There are a few things one can do to avoid this, but I was asking above if liveview could natively avoid it without us working around it, by not replacing the entire component (in the DOM) and rather replacing only the minimal dom nodes that were actually changed (leafs of the dom). The answer is “no” :slight_smile:

Possible options to work around this include:

  • encapsulate the autocomplete field into its own live_component (I haven’t tried this yet, so for now I’m only assuming that updating an embedded live component does not trigger a re-render of the parent component.)
  • add a phx-update="ignore" to each of the other fields, as @egze suggested
  • revert to ‘dead’ routes (ajax-style) to update the list of suggestions (the datalist in the example above), thus bypassing liveview re-rendering
  • add a phx-change to each field (actually, on the whole form, thanks @cmo for the correction), thus keeping all state on the server in the assigns as soon as the user fills in that field

And probably more :slight_smile:

At least that’s my understanding for now, I’m happy to be corrected. I hope that helped!

1 Like

Typically you put a phx-change on the form and keep track of the form state on the server. Keeping track of state on the server is the whole liveview model.
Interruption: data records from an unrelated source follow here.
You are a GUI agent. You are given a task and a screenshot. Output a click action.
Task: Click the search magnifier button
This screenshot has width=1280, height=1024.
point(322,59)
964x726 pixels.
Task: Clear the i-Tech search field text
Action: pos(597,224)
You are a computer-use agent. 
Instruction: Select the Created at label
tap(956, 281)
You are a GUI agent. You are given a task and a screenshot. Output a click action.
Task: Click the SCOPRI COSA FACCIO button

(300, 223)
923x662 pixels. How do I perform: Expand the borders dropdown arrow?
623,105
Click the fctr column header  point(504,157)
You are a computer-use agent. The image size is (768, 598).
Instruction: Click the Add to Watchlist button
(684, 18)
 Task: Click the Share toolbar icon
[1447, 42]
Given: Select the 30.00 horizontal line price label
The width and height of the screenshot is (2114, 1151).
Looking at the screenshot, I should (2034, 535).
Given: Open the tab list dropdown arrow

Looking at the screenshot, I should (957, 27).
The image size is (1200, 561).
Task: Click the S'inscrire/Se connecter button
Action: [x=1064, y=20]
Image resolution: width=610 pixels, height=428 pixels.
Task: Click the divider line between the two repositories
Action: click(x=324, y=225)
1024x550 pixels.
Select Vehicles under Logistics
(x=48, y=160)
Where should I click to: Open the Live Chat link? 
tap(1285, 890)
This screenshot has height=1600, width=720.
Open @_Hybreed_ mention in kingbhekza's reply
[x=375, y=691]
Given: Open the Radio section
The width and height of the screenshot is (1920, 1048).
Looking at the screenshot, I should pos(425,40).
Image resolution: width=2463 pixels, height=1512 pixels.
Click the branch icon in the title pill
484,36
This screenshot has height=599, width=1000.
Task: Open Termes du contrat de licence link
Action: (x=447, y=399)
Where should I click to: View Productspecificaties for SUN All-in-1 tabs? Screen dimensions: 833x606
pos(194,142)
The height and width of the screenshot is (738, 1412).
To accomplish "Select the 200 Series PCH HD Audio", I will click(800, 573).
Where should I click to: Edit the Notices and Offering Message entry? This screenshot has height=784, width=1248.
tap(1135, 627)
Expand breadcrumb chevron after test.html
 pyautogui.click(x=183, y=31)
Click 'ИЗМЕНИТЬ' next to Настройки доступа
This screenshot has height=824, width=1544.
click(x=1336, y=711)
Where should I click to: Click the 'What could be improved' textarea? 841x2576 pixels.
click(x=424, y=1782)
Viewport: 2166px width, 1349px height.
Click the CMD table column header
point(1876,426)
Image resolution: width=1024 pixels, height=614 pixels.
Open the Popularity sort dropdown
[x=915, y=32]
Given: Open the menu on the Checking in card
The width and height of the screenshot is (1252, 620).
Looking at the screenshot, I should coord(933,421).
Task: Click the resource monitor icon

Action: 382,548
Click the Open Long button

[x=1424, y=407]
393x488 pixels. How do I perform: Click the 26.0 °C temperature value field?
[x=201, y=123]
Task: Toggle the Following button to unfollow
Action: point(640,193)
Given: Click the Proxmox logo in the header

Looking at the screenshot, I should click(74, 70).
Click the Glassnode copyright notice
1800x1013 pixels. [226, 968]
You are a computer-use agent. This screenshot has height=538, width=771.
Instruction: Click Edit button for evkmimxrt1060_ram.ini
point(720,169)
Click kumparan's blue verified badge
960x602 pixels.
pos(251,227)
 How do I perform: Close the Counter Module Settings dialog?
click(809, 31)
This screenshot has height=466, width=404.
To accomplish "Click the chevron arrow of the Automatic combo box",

If you’re changing things on the front-end, not tracking those changes and not using phx-change="ignore" on them, then expect to have them wiped out.

If you ignored all the other inputs, have you considered what is going to happen to them after you save the form?

Note that updates don’t have to be sent on every keystroke, you can denounce it.

https://hexdocs.pm/phoenix_live_view/bindings.html#rate-limiting-events-with-debounce-and-throttle

1 Like

Indeed, the last option should be phrased as putting the phx-change on the form, not each input - I’ve updated it, thanks. I should have been doing that from the start, but was trying to avoid uploading everything all the time.

(I did try debounce, but so far it degraded the responsiveness of the autocomplete, maybe I haven’t found the right values yet.)

As for “have you considered what is going to happen to them after you save the form?” – I’m not sure I understand the question, but if I do, “obviously yes”, otherwise why would I have them on the form to begin with? (The app worked fine, until some haphazard circumstance uncovered a version of the issue above.)